◆ WHAT YOU WILL DO ◆
Once you find the line with "Viewport: 1898px width, 743px height." in the entries below, print it and each line after it up to and including the line with "the select-all corner", exactly, without pictures.

*** RECORDS FOR THIS EXERCISE ***

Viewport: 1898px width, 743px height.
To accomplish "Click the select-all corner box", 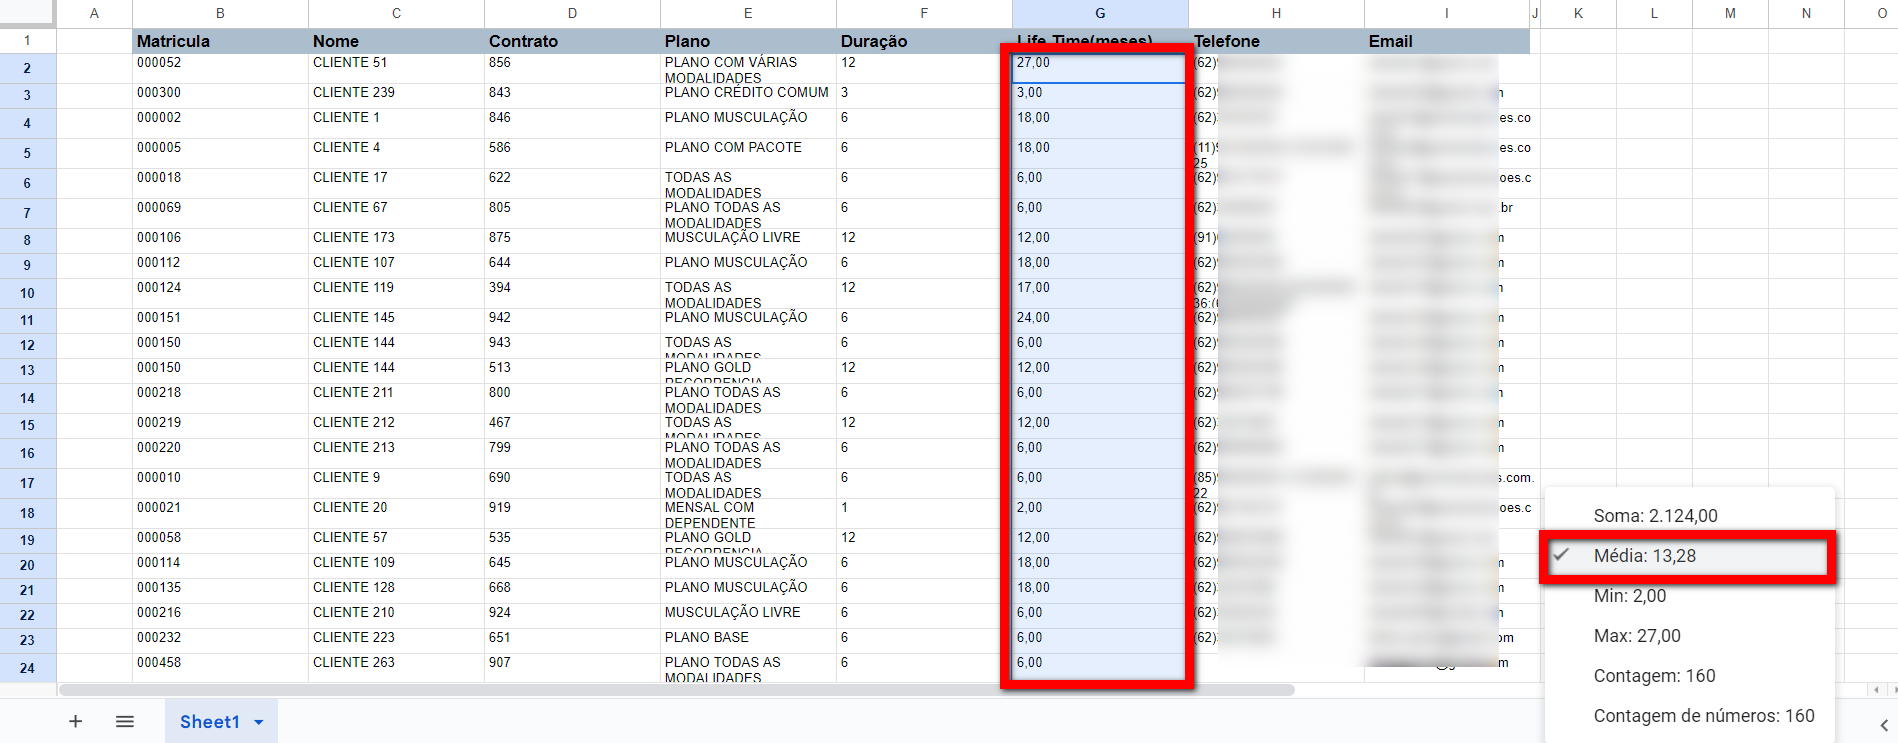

***
*** RECORDS FOR THIS EXERCISE ***

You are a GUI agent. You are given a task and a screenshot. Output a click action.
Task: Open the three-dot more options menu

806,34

***

◆ RESULT BELOW ◆
Viewport: 1898px width, 743px height.
To accomplish "Click the select-all corner box", 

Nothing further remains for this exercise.